PHYSICS COLLEGE

Part 1) A cop car traveling at 25 m/s has a siren producing a frequency of 700 Hz. A felon jumps on his motorcycle and speed off in the opposite direction of 15 m/s. What frequency does the felon hear as he sped away (speed of sound is 343 m/s)?Part 2) The cop does a U-turn and speeds towards the felon at 30 m/s, while the felon speeds up to 20 m/s.

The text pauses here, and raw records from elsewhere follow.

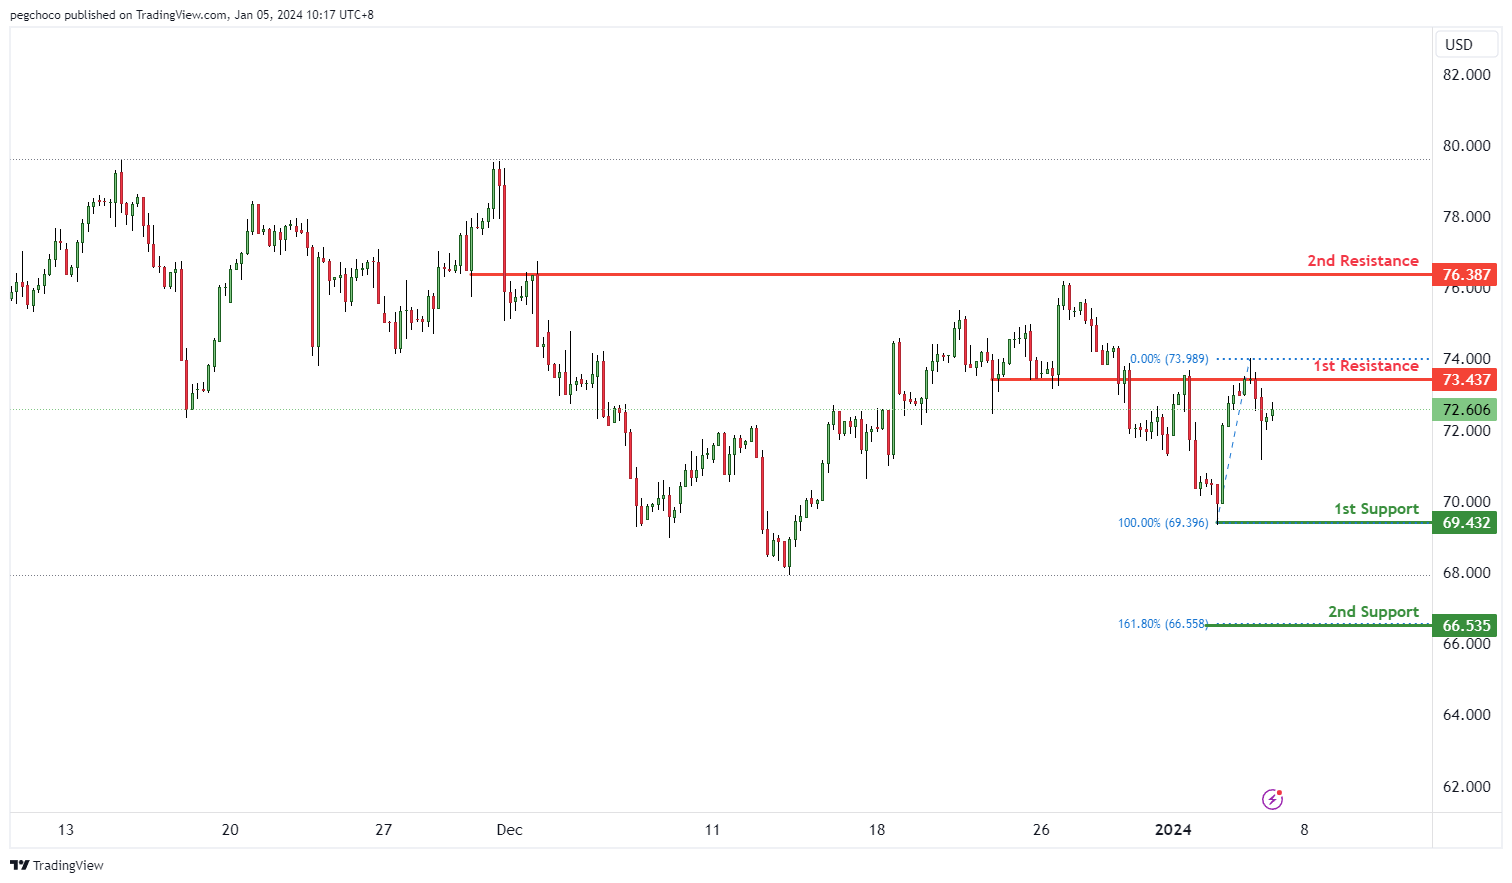Click the Dec label on time axis
This screenshot has width=1512, height=883.
click(509, 830)
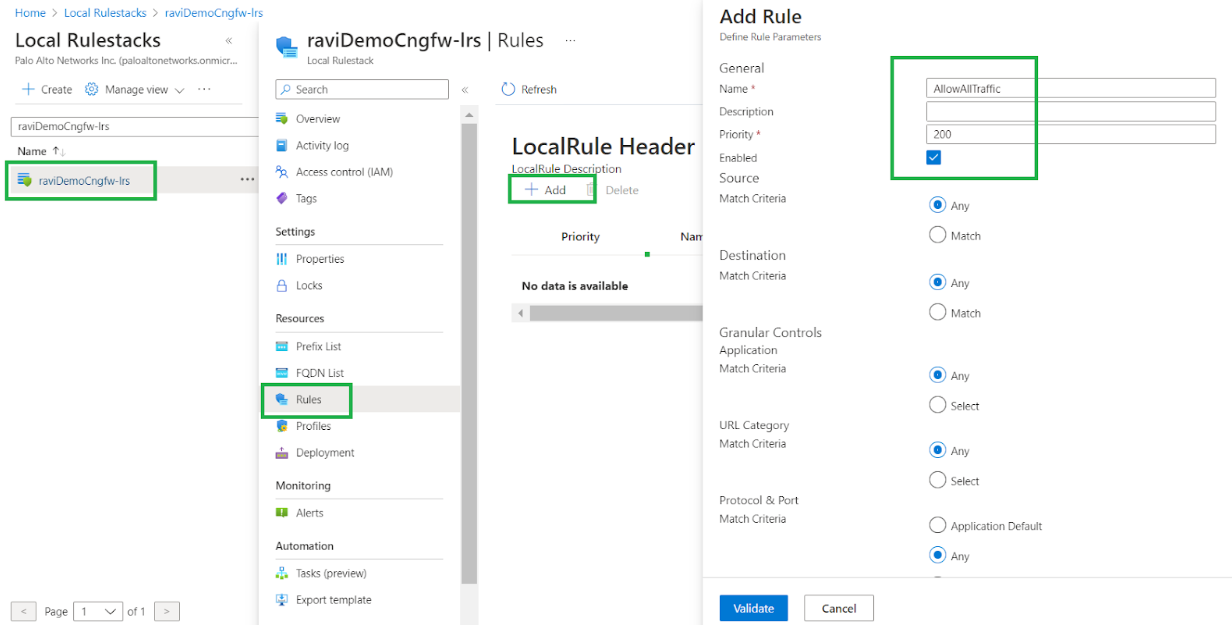
Task: Open the page number dropdown
Action: point(98,611)
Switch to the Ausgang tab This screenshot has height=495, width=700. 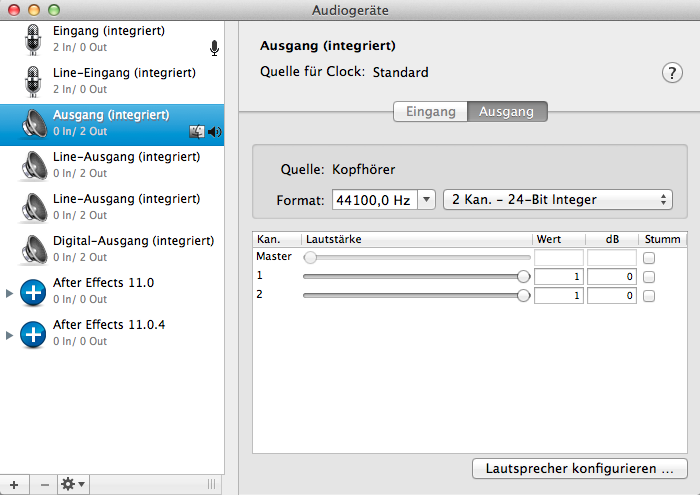click(x=507, y=112)
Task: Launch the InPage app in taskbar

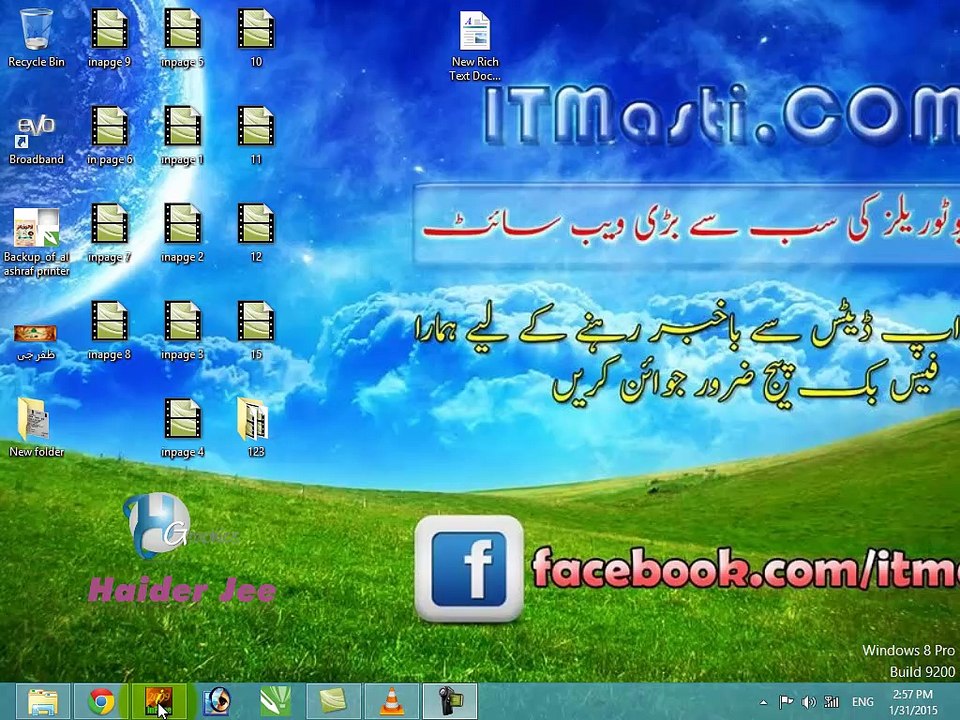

What frequency does the felon hear as he sped away (speed of sound is 343 m/s)?
Part 3) What if the felon then sped up to 30 m/s and all other conditions remained the same?

Answers

Answer 1

Answer:

1) 621.8 Hz

2) 719.3 Hz

3) 700 Hz

Explanation:

The Doppler effect occurs when there is a source of a wave in relative motion with respect to an observer.

When this happens, the frequency of the wave appears shifted to the observer, according to the equation:

$f'=(v\pm v_o)/(v \pm v_s)f$

where

f is the real frequency of the sound

f' is the apparent frequency of the sound

v is the speed of the sound wave

$v_o$ is the velocity of the observer, which is negative if the observer is moving away from the source, positive if the observer is moving towards the source

$v_s$ is the velocity of the source, which is negative if the source is moving towards the observer, positive if the source is moving away

In this problem we have:

f = 700 Hz is the frequency of the siren

v = 343 m/s is the speed of sound

$v_s=-25 m/s$ is the velocity of the car with the siren

$v_o = +15 m/s$ is the velocity of the felon (he's moving away from the siren)

So, the frequency heard by the felon is

$f=(343-25)/(343+15)(700)=621.8 Hz$

In this case, the cop does a U-turn and speeds towards the felon at 30 m/s.

This means that now the siren is moving towards the observer (so, $v_s$ becomes positive), while the sign of $v_o$ still remains positive.

So we have:

f = 700 Hz is the frequency of the siren

v = 343 m/s is the speed of sound

$v_s=+30 m/s$ is the velocity of the car with the siren

$v_o = +20 m/s$ is the velocity of the felon

So, the frequency heard by the felon is

$f=(343+30)/(343+20)(700)=719.3 Hz$

In this case, the felon speeds up to 30 m/s.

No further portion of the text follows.